What is procedure code 99497?
Requirements for CPT Code 99497: Advance care planning, including the explanation and discussion of advance directives such as standard forms (with completion of such forms, when performed) Provided by the physician or other qualified health care professional.
What is the difference between modifier 25 and modifier 59?
Only if no more descriptive modifier is available, and the use of modifier 59 best explains the circumstances, should modifier 59 be used. Note: Modifier 59 should not be appended to an E/M service. To report a separate and distinct E/M service with a non-E/M service performed on the same date, see modifier 25.”
How to code a preventive visit?
Preventive visit codes 99381-99397 include “counseling/anticipatory guidance/risk factor reduction interventions,” according to CPT. However, when such counseling is provided as part of a separate problem-oriented encounter, it may be billed using preventive medicine codes 99401-99409.

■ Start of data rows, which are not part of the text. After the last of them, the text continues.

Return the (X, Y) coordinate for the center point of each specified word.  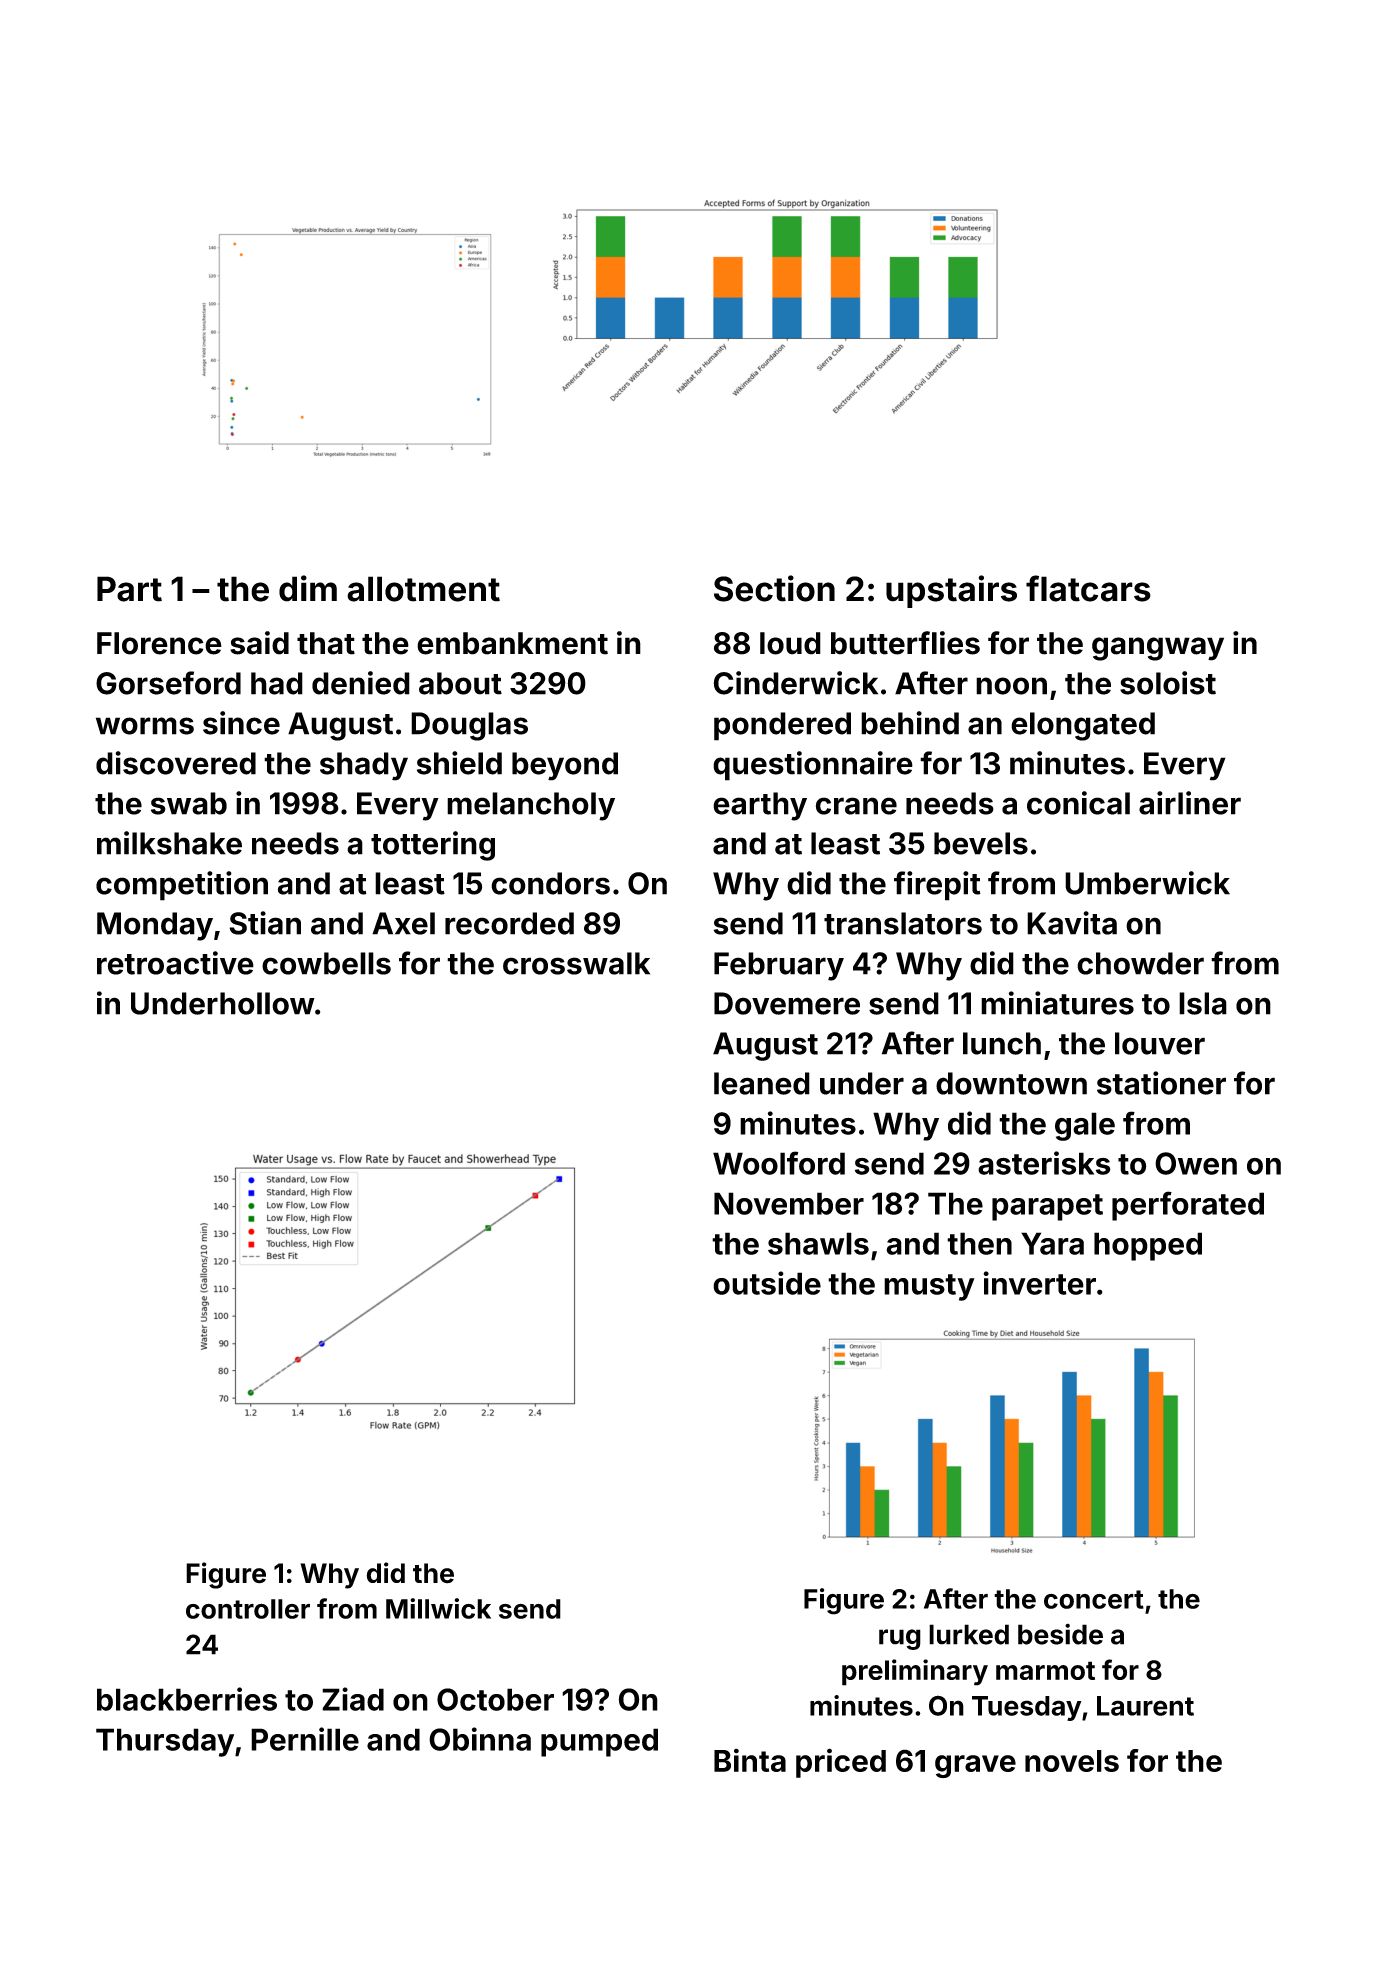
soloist (1168, 683)
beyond (565, 766)
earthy (760, 806)
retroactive (175, 963)
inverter (1039, 1283)
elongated (1083, 726)
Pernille (305, 1739)
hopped (1148, 1246)
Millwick (438, 1608)
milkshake (169, 843)
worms (145, 726)
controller (248, 1609)
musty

Can you bill 99497 with modifier 25?
Modifier 25 (Significant, Separately Identifiable Evaluation and Management Service by the Same Physician or Other Qualified Health Care Professional on the Same Day of the Procedure or Other Service) must be appended to CPT code 99497.
Why is Medicare denying 99497?
Billing improperly for an add-on code without billing for the primary code (99497) is a common reason for claims denials. Primary code 99497 can be billed for the first 30 minutes of the conversation. But if the conversation is less than 16 minutes then a different code (e.g., E/M code) must be used.
Can cpt code 99497 be billed alone?
Code 99497 can be billed for the first 30 minutes of the advance care planning conversation. For an ACP conversation of less than 16 minutes, CMS suggests considering billing a different evaluation and management (E/M) service such as an office visit.
What is the modifier 25 for AWV?
Coding and Billing a Medicare AWV
Physicians must append modifier -25 (significant, separately identifiable service) to the medically necessary E/M service, e.g. 99213-25, to be paid for both services.
Can you add modifier 25 to 99214?
Yes, you can add modifier 25 to CPT code 99214 if a significant, separately identifiable E/M service is performed on the same day as another procedure.
Can you bill 99497 with G0402?
A: Yes, and don't forget to append modifier 33, “Preventive service,” which will avoid out-of-pocket cost to the patient. ACP is an optional element of the Welcome to Medicare physical (G0402), so check your Medicare Part B contractor's payment policy before separately reporting 99497–99498 on the same date as G0402.